BEGIN Exercise input
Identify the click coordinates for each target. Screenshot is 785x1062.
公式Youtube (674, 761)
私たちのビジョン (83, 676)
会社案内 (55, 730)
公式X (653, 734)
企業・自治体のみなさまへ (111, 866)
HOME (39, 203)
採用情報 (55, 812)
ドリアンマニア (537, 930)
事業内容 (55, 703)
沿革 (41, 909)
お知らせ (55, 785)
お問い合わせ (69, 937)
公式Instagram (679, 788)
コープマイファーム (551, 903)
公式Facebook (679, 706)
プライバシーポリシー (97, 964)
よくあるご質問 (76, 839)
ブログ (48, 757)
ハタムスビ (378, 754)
END Exercise input
Given problem » Put the lines of the listing into a numbered list, beginning at the line that contains "お問い合わせ (69, 937)" and continuing through the last line of the listing, with both ends included and any blank lines omitted.

Correct output »
1. お問い合わせ (69, 937)
2. 公式Instagram (679, 788)
3. コープマイファーム (551, 903)
4. 公式Facebook (679, 706)
5. プライバシーポリシー (97, 964)
6. よくあるご質問 (76, 839)
7. ブログ (48, 757)
8. ハタムスビ (378, 754)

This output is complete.